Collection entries
=======

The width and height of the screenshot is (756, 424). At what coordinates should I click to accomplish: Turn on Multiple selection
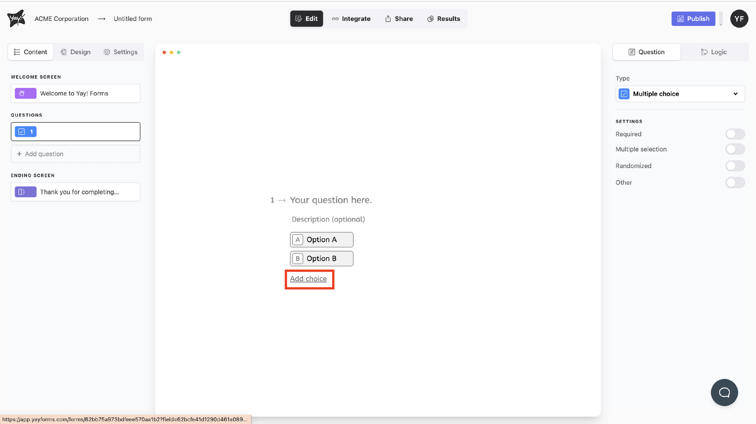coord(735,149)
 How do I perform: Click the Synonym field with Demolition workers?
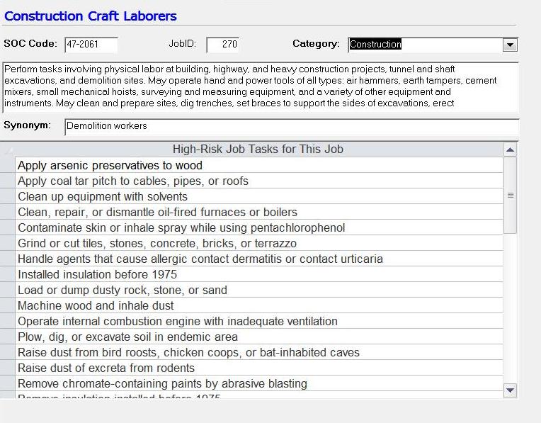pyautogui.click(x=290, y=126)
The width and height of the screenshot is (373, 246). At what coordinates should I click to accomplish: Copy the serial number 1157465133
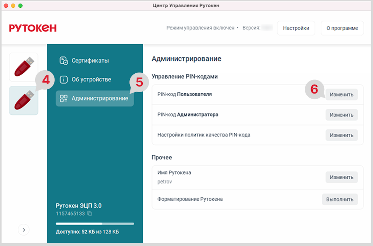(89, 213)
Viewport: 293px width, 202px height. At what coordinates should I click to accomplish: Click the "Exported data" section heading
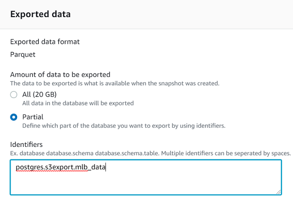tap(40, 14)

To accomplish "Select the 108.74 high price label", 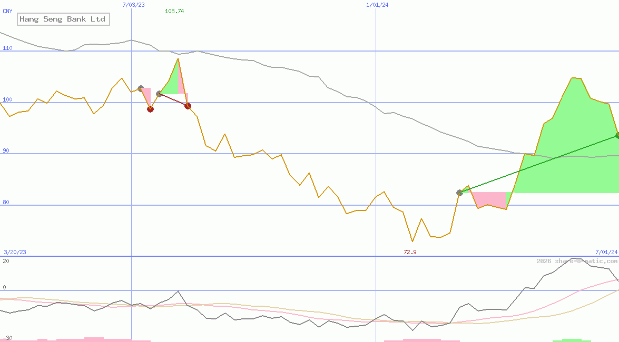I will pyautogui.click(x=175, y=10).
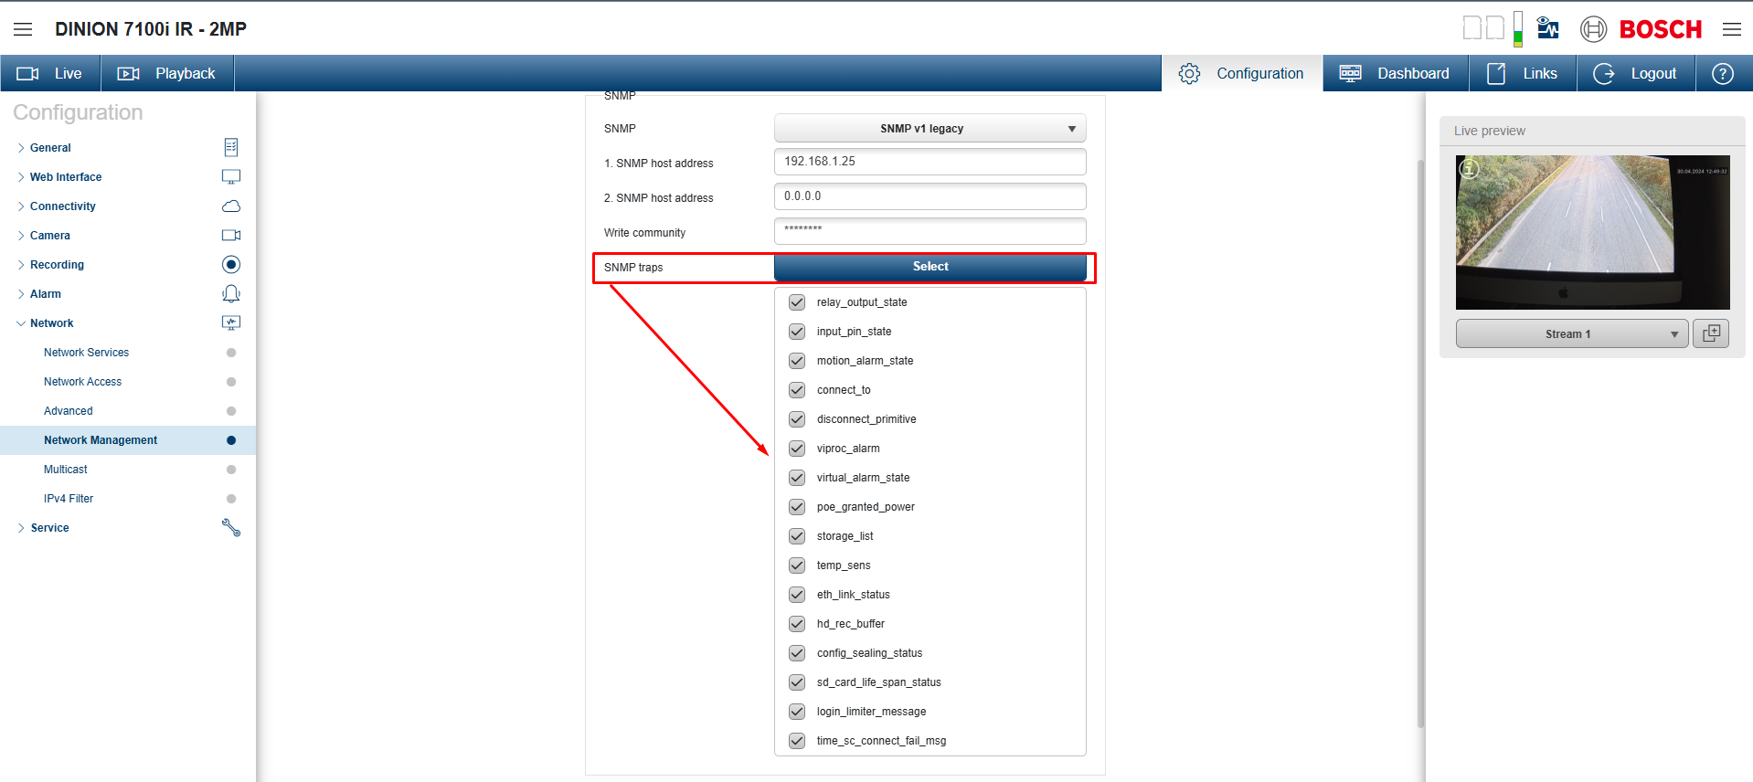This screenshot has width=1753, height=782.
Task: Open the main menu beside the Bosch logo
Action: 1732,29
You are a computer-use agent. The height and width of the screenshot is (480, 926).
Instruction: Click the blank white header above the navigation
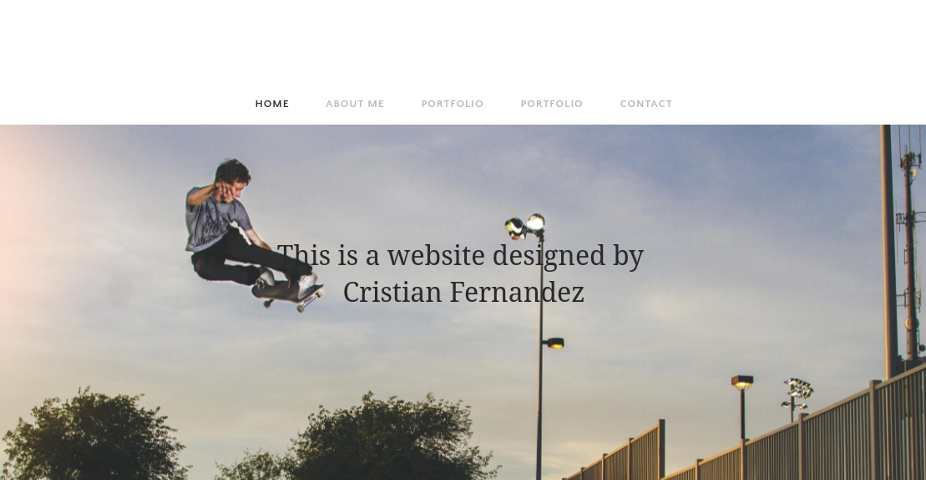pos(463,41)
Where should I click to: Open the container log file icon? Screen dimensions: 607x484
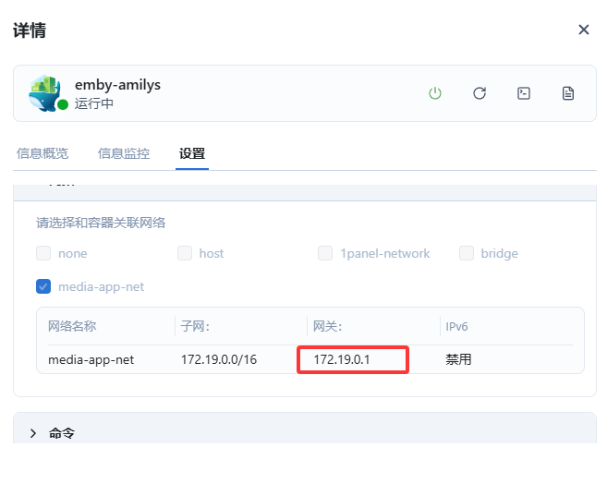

=======

■ TASK
Beginning with the line that contains "You are a computer-use" and ending with the final line of the entries, every line must be copied exactly; the pictures must not.

■ RESULT FOR THIS TASK
You are a computer-use agent. The height and width of the screenshot is (480, 926).
Instruction: Click the blank white header above the navigation
pos(463,41)
Where should I click to: Open the container log file icon? Screen dimensions: 607x484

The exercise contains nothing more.